Wolverine snarled in response, caring little for how much he annoyed Havok and Quicksilver. Even if they thought he was just here to push their buttons, he was still serious about this mission. Professor Xavier trusted him to be his eyes and ears for this operation. Even with all these safeguards in place, there were way too many ways this treaty could go wrong.

While Quicksilver and Havok simmered with frustration, Wolverine turned his attention towards the eastern portion of the port. In the distance he could make out the imposing military base that still dominated the south side of the island. This base was a result of one of the compromises that Wanda made with the United Nations. After the Cambrian affair, a large body of international troops occupied the island.

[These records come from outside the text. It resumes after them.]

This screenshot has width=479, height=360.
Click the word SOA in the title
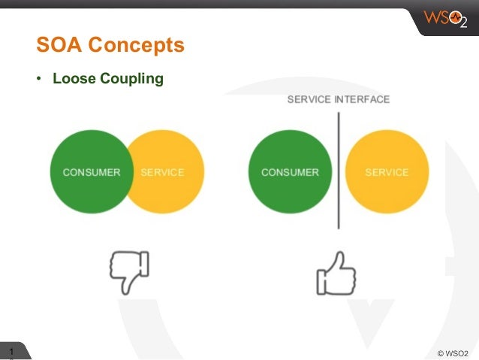(x=59, y=46)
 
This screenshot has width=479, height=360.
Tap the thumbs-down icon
(x=129, y=271)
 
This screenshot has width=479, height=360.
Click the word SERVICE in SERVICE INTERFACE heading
(x=309, y=100)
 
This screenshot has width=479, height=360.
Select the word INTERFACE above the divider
(x=362, y=100)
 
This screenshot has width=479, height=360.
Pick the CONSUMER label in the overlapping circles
(x=92, y=172)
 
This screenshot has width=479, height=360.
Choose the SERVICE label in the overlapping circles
(x=162, y=172)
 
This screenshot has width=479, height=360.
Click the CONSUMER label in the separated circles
(x=290, y=172)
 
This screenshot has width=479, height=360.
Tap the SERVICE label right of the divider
(x=387, y=172)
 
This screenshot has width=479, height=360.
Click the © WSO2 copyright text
(x=451, y=352)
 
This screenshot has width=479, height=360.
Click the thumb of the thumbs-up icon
(x=342, y=262)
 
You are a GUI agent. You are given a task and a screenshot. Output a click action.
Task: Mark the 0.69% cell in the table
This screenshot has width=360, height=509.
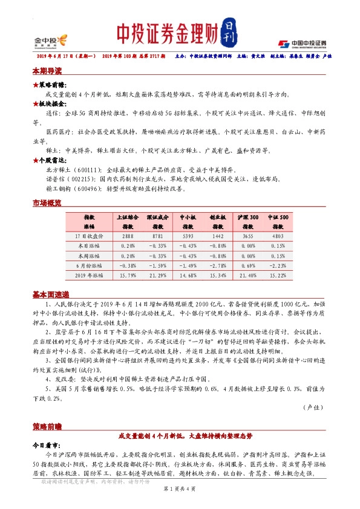[249, 265]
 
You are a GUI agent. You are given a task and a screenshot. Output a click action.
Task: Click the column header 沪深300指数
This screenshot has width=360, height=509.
[249, 220]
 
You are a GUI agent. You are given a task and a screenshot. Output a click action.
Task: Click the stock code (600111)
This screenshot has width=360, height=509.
[80, 170]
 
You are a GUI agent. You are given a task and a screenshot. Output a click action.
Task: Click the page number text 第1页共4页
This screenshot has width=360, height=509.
[180, 488]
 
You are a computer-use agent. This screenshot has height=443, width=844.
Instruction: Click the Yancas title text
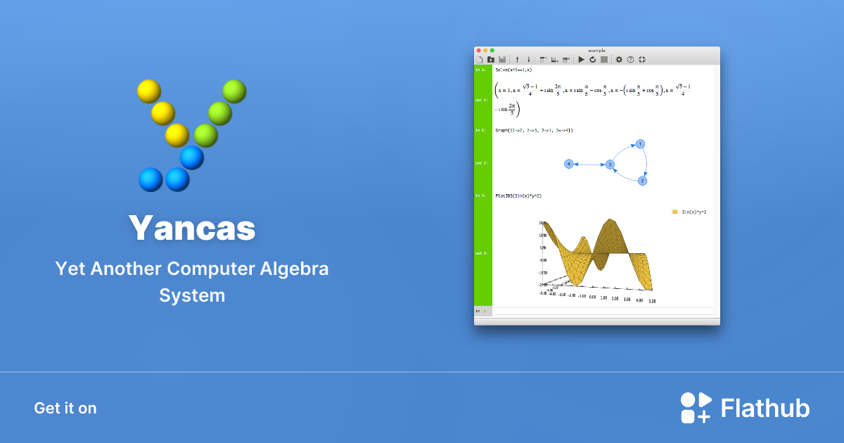coord(192,228)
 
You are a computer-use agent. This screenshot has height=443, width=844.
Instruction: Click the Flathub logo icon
coord(696,408)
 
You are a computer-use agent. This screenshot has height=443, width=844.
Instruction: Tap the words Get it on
coord(65,408)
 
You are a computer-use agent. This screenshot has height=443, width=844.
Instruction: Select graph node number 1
coord(640,144)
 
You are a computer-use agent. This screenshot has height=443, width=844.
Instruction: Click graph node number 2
coord(642,181)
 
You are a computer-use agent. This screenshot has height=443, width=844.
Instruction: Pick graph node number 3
coord(610,165)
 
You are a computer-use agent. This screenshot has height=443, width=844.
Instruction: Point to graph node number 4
coord(569,164)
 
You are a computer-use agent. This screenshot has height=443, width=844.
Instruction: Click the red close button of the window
coord(478,51)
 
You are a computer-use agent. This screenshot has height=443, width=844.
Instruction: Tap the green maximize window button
coord(492,51)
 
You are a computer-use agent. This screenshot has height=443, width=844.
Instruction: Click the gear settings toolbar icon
coord(619,60)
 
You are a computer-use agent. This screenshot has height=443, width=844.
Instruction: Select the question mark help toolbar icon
coord(630,60)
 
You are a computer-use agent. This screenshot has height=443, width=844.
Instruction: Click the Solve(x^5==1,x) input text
coord(513,70)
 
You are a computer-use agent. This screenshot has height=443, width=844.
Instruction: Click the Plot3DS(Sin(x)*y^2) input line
coord(518,195)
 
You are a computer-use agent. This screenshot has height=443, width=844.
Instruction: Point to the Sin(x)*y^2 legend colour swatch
coord(674,211)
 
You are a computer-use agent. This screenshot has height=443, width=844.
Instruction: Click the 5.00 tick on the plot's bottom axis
coord(652,301)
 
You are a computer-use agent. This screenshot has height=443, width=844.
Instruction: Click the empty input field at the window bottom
coord(602,311)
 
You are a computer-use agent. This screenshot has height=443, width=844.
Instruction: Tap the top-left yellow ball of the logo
coord(148,91)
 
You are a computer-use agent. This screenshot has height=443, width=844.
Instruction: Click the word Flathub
coord(765,408)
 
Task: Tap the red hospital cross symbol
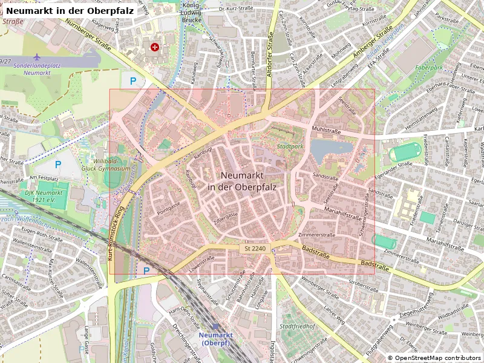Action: [155, 46]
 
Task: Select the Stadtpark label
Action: [289, 146]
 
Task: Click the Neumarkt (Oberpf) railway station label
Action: [216, 338]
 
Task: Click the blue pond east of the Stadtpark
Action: [330, 148]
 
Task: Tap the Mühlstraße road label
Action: [326, 130]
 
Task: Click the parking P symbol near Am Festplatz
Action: [58, 164]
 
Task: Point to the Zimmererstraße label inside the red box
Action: [316, 234]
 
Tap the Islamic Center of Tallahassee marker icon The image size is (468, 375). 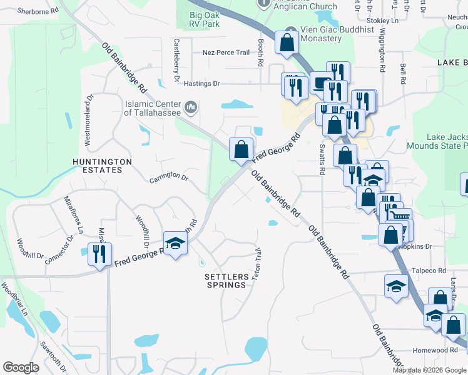[192, 108]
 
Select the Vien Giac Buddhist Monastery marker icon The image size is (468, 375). [290, 31]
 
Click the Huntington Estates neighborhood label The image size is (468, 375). [102, 166]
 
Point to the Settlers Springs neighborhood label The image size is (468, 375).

This was a major source of tension and even with the treaty, a military presence had to remain. So instead of a full on occupation, the military presence on Genosha was concentrated onto a single base and near the chief port no less. Something about that did not sit well with Wolverine.

“That cozy little base part of the tour?” said Wolverine, pointing out towards the base.

“You wish,” scoffed Havok, “That’s where our authority ends and humanity’s begin.”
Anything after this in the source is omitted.